Supreme Court Punts on Data Privacy Case, Thanks to the Terrible CLOUD Act
Lawmakers passed a bill requiring American firms to comply with warrants for data stored overseas, ending a legal fight.
Thanks to a broad new law granting the feds access to American data stored in foreign countries, the Supreme Court just punted a case that was supposed to address the question.
In United States v. Microsoft, federal drug-trafficking investigators were trying to force Microsoft to comply with a warrant demanding access to a customer's emails and other private data. But the data they wanted were stored on a server in Ireland. Microsoft fought the warrant, arguing that the government's demands couldn't reach that far under the Stored Communications Act.
The Supreme Court agreed to take on the case last fall and heard arguments in February.
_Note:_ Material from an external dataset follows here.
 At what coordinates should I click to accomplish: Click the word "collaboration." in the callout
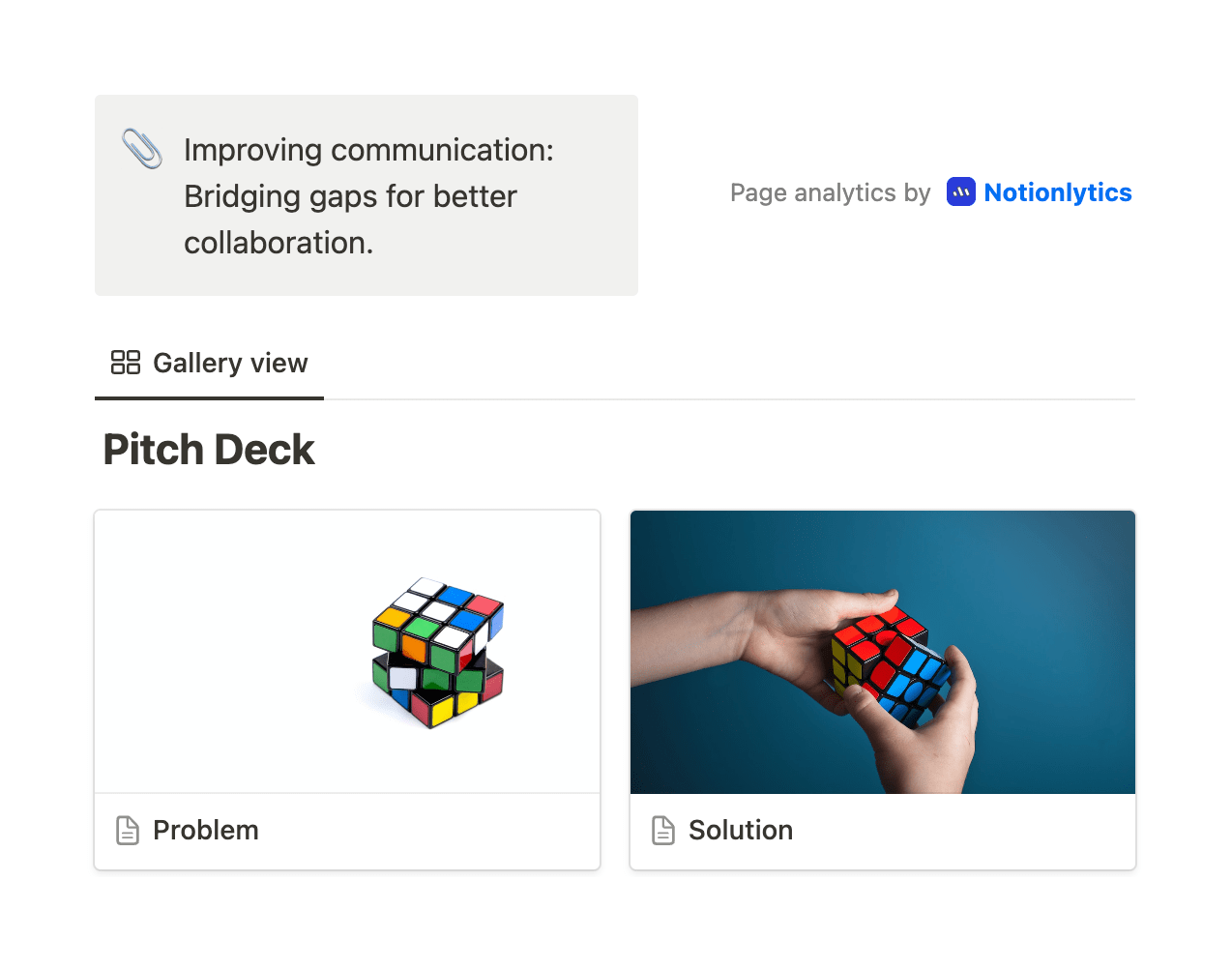click(x=279, y=243)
But in March, legislation buried deep in the federal omnibus spending bill granted the feds access to data and communications from Americans being held on servers in foreign countries. So today the Supreme Court ruled that the case was moot and kicked it back down to the lower courts for dismissal.
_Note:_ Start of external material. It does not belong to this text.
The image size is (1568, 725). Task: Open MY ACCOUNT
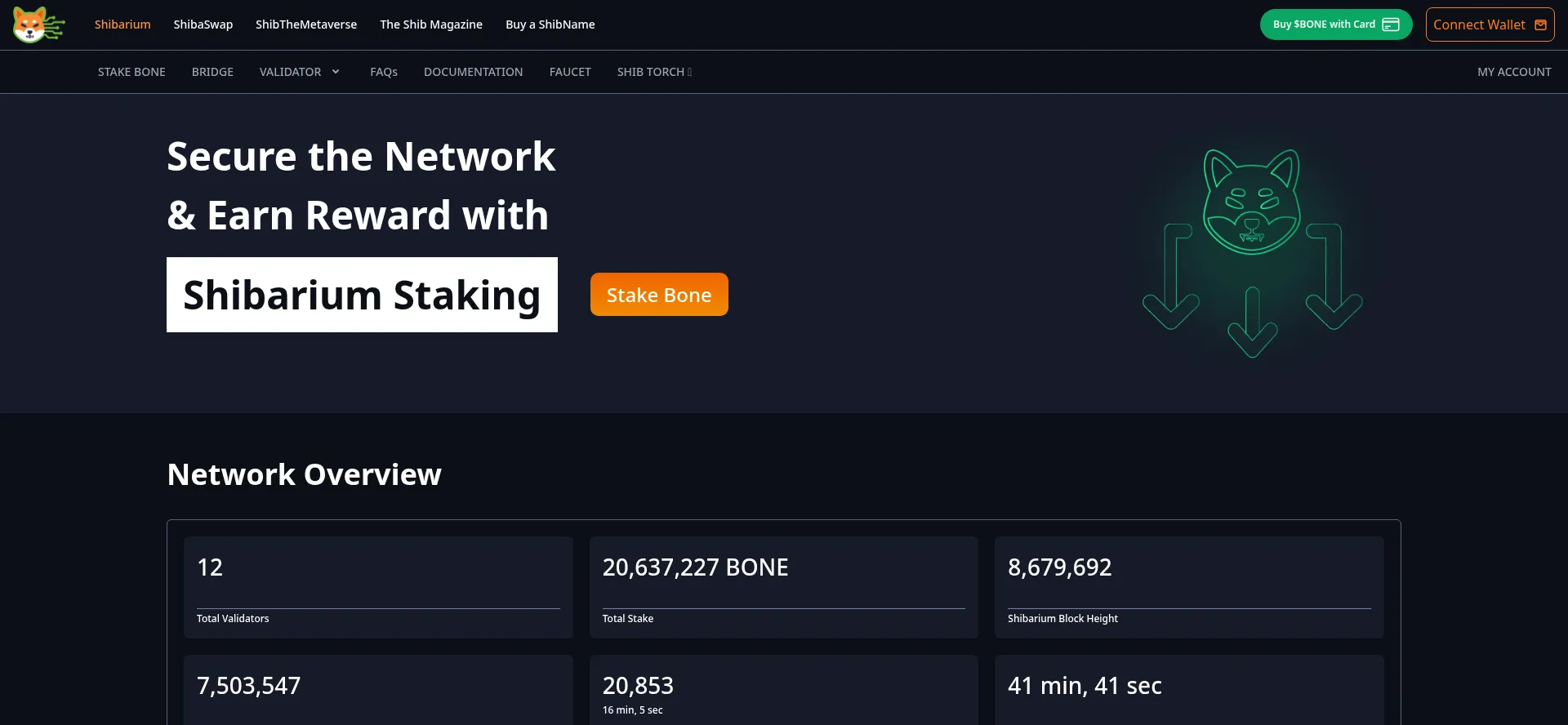1514,72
That bill, the Clarifying Lawful Overseas Use of Data (CLOUD) Act, did not get much attention outside of privacy and civil liberties quarters. (We covered it here at Reason.) The CLOUD Act not only gives the feds access to Americans' data being held overseas, but also allows other countries to demand access to their citizens' private data when it's stored here in America. The American Civil Liberties Union warned that poor and limited oversight of the cooperation system could have significant human rights consequences in countries with despotic leaders:
The bill would give the attorney general and the secretary of State the authority to enter into data exchange agreements with foreign governments without congressional approval. The country they enter into agreements with need not meet strict human rights standards—the bill only stipulates that the executive branch consider as a factor whether a government "demonstrates respect" for human rights and is similarly vague as to what practices would exclude a particular country from consideration. In addition, the bill requires that countries adopt procedures to protect Americans' information, but provides little specificity as to what these standards must include. Moreover, it would allow countries to wiretap on U.S. soil for the first time, including conversations that foreign targets may have with people in the U.S., without complying with Wiretap Act requirements.
But none of that was connected to the case the Supreme Court was considering. They were just examining the limits of what the feds could request. The CLOUD Act was passed specifically for the purpose of making it clear that the feds could demand American tech companies pass along data no matter where it was stored. So the case is indeed moot, even if the underlying concerns and fears are still very relevant.